Aim:  One major cause of hepatic sinusoidal obstruction syndrome (HSOS) is the consumption of products containing pyrrolizidine alkaloids (PA). As the use of herbal preparations has increased in China, so has the number of reports of HSOS induced by ingesting PA‐containing herbs. The aim of the present study was to investigate the mechanisms by which prednisone and the related factors, transforming growth factor (TGF)‐β1 and connective tissue growth factor (CTGF), prevent liver fibrosis and the pathogenesis of HSOS. Methods:  A murine model of HSOS was created by oral gavage with Gynura segetum with or without prednisone for 30 days. Histological changes in liver tissue were evaluated by a scoring system in tissue slices subjected to hematoxylin–eosin and Masson trichrome staining. Hepatic expression of TGF‐β1 and CTGF mRNA and protein was detected by immunohistochemistry, reverse transcription polymerase chain reaction (RT–PCR) and Western blot analysis. RT–PCR was also used to detect tumor necrosis factor (TNF)‐α and nuclear factor (NF)‐κBp65 mRNA expression. Activation of NF‐κBp65 was detected by immunohistochemistry.
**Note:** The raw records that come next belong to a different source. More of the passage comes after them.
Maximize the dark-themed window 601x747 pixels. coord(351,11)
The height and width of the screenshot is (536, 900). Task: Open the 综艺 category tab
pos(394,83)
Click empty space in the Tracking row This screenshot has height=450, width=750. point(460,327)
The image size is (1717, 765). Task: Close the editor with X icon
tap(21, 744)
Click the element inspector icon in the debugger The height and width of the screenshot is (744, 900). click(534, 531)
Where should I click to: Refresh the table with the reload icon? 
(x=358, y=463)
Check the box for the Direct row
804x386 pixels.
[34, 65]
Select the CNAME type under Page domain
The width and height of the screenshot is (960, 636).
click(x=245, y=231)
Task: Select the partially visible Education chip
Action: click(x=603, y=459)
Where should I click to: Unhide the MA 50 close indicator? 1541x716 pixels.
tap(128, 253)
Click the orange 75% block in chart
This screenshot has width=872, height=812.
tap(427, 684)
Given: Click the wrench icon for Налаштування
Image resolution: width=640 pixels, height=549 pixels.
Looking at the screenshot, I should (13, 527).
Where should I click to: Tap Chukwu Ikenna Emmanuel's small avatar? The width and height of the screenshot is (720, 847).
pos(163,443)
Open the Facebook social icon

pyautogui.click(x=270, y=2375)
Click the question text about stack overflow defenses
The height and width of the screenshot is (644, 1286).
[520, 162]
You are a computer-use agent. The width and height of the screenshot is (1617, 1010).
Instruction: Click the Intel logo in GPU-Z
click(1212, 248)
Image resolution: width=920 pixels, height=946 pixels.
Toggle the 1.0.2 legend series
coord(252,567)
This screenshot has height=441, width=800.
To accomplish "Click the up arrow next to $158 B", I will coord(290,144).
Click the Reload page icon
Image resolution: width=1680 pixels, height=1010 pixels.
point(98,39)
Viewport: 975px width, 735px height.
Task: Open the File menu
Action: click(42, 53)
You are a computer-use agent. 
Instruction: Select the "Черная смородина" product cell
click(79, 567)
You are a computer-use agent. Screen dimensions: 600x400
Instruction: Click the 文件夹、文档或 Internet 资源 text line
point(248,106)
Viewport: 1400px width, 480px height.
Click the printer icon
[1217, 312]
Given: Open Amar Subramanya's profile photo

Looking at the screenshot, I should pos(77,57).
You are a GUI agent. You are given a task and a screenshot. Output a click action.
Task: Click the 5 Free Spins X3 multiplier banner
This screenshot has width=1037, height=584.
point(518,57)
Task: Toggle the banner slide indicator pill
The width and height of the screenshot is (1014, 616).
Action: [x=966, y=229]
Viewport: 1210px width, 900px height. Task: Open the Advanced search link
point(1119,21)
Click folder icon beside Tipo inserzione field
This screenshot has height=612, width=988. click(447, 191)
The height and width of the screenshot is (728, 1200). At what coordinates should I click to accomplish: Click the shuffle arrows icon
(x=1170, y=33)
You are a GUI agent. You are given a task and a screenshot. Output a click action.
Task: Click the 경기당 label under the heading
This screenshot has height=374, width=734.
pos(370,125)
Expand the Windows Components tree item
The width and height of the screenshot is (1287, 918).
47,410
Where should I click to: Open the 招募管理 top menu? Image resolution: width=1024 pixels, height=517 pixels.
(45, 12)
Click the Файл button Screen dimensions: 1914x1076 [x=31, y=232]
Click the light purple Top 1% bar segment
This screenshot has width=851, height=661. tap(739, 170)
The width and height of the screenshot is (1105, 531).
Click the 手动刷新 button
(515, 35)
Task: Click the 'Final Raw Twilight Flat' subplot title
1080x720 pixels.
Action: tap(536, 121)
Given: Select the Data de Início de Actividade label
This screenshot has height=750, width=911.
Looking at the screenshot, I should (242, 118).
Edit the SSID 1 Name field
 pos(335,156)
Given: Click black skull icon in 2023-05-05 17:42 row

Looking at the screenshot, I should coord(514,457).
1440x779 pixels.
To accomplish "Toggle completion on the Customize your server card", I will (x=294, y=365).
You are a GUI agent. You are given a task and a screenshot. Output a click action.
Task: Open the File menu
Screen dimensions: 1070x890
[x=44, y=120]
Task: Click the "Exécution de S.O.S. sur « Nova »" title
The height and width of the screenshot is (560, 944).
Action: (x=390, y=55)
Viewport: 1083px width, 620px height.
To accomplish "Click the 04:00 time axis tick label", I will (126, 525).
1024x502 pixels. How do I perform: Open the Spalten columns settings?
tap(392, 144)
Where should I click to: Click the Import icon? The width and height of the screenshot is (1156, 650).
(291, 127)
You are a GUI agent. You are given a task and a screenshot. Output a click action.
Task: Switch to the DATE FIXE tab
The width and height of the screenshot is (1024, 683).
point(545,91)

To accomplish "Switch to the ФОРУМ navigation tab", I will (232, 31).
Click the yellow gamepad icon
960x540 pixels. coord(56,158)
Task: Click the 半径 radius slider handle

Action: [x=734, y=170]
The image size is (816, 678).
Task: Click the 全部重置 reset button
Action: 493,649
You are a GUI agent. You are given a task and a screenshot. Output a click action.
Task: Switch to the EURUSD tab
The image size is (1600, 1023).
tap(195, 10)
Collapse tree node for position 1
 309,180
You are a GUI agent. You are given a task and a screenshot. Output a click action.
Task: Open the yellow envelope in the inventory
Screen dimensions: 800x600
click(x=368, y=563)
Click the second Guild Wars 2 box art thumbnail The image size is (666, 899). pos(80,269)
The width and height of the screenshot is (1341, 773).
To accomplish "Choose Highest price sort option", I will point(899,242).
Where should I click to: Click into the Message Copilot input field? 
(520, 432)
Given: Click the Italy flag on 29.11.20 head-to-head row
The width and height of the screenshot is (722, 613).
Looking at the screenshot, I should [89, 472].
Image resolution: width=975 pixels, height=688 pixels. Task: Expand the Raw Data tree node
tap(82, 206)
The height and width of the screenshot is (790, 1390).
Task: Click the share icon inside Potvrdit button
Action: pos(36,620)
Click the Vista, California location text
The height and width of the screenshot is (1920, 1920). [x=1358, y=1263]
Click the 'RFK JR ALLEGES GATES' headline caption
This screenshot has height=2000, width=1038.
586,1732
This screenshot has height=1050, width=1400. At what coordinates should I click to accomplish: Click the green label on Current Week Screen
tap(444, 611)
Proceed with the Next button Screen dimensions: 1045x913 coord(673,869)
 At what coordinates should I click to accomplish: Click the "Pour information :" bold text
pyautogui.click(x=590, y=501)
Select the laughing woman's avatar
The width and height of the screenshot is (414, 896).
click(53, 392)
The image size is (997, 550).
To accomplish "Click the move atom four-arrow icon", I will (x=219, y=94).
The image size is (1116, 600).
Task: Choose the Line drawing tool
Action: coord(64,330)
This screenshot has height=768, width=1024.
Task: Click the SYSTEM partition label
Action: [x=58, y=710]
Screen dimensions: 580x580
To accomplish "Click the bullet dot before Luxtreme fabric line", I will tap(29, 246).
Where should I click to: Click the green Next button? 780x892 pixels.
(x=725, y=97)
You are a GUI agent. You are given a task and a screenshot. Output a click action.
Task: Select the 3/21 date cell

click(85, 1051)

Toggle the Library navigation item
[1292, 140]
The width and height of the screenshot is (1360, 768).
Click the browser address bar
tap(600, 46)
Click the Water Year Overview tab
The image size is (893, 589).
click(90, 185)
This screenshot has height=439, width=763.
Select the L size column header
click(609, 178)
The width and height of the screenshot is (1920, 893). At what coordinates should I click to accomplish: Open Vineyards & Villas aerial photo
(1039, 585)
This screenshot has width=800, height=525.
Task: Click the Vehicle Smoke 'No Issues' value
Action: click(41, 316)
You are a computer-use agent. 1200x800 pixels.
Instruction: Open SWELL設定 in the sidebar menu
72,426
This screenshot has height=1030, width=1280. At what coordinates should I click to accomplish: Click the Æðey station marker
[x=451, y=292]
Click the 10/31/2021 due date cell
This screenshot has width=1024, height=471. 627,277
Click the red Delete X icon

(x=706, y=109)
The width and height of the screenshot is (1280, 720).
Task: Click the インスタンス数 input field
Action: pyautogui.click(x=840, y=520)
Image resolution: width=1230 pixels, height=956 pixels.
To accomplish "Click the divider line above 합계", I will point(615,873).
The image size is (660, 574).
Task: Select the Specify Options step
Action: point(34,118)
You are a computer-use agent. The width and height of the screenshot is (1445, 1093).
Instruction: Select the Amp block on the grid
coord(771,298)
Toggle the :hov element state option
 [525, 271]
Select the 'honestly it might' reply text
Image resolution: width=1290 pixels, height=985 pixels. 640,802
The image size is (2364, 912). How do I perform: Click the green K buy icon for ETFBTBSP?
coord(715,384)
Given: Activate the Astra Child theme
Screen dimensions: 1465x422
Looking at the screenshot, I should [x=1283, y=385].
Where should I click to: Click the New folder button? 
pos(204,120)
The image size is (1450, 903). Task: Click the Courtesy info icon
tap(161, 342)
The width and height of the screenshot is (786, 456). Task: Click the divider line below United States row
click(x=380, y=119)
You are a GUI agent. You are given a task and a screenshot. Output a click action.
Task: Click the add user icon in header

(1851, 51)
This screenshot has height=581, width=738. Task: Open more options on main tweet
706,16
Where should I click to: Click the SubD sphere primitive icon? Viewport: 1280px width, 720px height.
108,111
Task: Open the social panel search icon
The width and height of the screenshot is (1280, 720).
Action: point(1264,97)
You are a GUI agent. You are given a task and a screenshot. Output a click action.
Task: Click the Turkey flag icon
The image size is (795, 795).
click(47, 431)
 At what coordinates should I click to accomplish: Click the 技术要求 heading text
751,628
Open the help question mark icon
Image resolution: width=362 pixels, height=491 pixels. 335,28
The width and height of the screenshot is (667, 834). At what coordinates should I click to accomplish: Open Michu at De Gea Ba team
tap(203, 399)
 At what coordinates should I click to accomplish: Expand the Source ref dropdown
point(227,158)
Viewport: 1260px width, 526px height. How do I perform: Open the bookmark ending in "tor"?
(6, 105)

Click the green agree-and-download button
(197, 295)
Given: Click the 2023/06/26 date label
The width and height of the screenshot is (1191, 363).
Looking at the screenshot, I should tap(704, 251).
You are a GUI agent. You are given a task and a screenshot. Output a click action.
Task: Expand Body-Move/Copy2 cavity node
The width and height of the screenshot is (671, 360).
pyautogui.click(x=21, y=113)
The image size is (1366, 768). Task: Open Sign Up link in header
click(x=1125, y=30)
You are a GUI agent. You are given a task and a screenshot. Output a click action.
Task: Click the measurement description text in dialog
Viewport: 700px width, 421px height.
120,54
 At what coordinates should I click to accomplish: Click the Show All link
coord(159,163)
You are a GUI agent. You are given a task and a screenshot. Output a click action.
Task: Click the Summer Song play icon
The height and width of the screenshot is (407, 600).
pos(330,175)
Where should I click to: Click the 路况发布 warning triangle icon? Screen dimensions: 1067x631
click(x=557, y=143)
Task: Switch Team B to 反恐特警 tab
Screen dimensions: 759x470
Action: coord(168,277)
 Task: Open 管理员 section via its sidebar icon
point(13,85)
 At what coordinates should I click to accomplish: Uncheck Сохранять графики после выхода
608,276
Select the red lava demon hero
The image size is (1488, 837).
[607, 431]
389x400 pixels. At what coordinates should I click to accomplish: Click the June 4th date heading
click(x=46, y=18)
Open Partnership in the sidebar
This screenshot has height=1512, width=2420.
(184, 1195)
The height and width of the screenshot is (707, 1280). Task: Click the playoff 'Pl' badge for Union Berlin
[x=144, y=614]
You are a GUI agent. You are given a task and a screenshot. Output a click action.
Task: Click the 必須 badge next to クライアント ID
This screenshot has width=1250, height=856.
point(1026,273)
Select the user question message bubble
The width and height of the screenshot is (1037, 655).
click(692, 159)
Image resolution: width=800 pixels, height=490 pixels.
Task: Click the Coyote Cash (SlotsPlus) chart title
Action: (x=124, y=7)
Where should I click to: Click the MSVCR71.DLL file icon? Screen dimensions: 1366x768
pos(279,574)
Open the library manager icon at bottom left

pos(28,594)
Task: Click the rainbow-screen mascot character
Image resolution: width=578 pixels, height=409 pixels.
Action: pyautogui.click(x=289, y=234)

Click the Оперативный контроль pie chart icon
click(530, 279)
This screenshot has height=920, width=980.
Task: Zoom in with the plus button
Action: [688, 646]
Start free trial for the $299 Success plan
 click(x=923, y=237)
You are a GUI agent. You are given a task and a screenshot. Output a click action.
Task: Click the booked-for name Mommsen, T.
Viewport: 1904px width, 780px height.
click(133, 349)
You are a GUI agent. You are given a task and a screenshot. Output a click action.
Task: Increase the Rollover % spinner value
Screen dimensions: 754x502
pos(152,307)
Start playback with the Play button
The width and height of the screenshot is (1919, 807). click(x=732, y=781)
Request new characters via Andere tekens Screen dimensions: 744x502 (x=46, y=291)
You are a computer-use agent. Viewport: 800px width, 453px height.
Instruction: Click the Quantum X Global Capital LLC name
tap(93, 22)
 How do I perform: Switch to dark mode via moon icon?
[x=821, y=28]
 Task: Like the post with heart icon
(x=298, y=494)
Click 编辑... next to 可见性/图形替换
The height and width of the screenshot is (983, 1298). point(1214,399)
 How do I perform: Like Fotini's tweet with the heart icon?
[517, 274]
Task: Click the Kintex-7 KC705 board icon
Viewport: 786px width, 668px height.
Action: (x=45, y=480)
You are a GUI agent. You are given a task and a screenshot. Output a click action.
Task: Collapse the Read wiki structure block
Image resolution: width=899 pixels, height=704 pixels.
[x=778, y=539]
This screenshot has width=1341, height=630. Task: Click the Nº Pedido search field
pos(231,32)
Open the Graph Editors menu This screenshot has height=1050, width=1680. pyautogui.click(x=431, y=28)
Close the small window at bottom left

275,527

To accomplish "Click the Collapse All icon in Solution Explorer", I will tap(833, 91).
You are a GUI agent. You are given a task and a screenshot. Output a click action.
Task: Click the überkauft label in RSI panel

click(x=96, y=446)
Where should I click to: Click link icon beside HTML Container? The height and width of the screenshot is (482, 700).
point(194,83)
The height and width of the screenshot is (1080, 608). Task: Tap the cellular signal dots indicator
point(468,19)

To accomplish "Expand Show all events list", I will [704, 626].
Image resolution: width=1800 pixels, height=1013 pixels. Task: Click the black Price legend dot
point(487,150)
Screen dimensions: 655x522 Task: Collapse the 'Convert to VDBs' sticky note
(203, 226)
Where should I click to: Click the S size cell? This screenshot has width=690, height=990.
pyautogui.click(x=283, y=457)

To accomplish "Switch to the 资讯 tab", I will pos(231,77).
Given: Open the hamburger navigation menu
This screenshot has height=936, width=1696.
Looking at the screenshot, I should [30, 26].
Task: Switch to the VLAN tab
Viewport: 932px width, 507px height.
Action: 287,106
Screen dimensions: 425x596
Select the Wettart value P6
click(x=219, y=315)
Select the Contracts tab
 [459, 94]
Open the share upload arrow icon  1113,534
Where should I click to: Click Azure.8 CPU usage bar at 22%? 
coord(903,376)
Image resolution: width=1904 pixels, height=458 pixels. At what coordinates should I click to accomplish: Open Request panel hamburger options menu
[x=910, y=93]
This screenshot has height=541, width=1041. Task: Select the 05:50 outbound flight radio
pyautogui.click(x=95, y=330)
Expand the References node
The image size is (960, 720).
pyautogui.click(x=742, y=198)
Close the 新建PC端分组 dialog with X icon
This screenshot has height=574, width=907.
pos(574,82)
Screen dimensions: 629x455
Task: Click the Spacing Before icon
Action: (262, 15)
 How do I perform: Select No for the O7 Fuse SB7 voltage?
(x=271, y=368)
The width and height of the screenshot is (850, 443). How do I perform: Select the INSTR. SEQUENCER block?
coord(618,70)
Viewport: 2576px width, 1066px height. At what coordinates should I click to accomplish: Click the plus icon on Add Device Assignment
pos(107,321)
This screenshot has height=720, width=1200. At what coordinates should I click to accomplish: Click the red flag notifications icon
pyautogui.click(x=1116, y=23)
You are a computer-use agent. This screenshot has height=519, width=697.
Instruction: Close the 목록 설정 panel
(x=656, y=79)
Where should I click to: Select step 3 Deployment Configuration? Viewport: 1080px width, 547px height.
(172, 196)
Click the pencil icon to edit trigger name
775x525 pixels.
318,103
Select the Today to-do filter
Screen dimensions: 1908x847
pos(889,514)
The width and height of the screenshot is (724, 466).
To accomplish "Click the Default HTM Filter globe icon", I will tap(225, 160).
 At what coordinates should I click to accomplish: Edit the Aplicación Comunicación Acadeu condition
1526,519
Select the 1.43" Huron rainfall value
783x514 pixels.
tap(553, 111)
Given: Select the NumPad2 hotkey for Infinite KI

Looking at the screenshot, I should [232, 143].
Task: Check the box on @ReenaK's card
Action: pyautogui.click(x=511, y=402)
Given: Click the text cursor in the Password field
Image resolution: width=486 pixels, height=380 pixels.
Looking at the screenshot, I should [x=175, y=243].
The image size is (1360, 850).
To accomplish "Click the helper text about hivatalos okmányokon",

Results:  Intervention with prednisone diminished the symptoms of HSOS in mice treated with G. segetum . Prednisone treatment significantly inhibited expression of TGF‐β1 and CTGF mRNA and protein ( P  < 0.05), and inhibited expression of TNF‐α and NF‐κBp65 mRNA ( P  < 0.05) in the liver tissue of HSOS mice. Conclusion:  Prednisone suppresses the development of liver fibrosis in HSOS mice by inhibiting TGF‐β1, CTGF, TNF‐α and NF‐κBp65 expression.